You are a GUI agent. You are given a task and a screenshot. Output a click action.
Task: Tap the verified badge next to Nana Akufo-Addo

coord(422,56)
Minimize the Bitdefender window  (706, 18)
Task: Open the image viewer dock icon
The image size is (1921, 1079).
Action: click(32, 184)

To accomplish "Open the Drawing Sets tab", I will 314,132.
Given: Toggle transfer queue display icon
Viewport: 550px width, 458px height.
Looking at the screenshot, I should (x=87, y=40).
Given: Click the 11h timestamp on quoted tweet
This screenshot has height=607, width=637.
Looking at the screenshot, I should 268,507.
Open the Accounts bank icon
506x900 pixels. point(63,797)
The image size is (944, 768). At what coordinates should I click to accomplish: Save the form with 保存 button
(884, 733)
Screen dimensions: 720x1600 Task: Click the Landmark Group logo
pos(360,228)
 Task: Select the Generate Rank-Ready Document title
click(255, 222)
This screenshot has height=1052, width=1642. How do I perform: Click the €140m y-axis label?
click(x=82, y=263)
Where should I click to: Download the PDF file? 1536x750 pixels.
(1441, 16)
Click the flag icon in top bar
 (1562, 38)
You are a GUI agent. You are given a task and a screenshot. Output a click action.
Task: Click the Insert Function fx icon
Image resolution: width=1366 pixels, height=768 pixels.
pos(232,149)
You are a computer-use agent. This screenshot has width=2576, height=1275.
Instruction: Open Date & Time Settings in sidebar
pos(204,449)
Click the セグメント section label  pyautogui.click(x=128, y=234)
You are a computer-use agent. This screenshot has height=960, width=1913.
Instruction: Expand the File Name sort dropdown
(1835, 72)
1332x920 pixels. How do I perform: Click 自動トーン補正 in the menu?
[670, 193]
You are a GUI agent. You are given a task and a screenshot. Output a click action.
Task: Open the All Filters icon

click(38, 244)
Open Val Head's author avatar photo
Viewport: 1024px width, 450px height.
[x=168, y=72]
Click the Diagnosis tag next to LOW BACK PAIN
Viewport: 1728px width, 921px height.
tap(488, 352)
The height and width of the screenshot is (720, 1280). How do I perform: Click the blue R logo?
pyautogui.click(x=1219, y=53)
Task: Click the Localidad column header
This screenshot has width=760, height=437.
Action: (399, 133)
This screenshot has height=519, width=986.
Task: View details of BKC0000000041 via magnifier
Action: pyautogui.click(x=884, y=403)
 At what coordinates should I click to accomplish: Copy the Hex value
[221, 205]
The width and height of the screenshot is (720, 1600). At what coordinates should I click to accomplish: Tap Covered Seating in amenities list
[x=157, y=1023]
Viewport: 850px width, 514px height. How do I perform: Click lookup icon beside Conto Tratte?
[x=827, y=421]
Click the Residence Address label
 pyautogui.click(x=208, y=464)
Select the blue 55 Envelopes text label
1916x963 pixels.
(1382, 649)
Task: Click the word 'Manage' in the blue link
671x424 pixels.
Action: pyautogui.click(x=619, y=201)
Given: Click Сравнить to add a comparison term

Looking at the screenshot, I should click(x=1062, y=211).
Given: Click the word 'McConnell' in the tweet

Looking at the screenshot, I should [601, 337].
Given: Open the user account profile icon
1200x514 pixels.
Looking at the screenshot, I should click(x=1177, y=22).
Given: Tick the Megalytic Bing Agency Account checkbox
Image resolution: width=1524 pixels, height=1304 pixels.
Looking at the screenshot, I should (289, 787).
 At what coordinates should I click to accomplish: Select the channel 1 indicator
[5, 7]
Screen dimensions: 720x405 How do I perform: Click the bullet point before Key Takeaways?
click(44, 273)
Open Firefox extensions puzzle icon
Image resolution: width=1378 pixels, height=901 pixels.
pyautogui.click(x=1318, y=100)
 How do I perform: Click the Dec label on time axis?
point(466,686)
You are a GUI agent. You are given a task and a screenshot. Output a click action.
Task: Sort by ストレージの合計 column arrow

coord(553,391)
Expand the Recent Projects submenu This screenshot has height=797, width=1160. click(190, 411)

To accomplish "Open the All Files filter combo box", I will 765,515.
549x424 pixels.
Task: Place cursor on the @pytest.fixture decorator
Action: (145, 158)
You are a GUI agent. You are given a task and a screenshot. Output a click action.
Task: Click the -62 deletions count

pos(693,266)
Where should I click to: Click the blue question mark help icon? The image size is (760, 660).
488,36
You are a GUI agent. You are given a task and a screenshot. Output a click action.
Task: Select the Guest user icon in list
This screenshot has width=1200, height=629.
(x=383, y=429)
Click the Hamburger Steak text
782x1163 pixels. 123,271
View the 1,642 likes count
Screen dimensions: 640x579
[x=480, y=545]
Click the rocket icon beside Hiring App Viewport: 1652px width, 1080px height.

□ □ □ □ □ □ □

> [Problem statement]: The response should be the lines from the one containing "Where should I click to: Click" through the last line of the data, set down exactly and with no other line.

> [Answer to the problem]:
Where should I click to: Click the blue question mark help icon? The image size is (760, 660).
488,36
You are a GUI agent. You are given a task and a screenshot. Output a click action.
Task: Select the Guest user icon in list
This screenshot has width=1200, height=629.
(x=383, y=429)
Click the Hamburger Steak text
782x1163 pixels. 123,271
View the 1,642 likes count
Screen dimensions: 640x579
[x=480, y=545]
Click the rocket icon beside Hiring App Viewport: 1652px width, 1080px height.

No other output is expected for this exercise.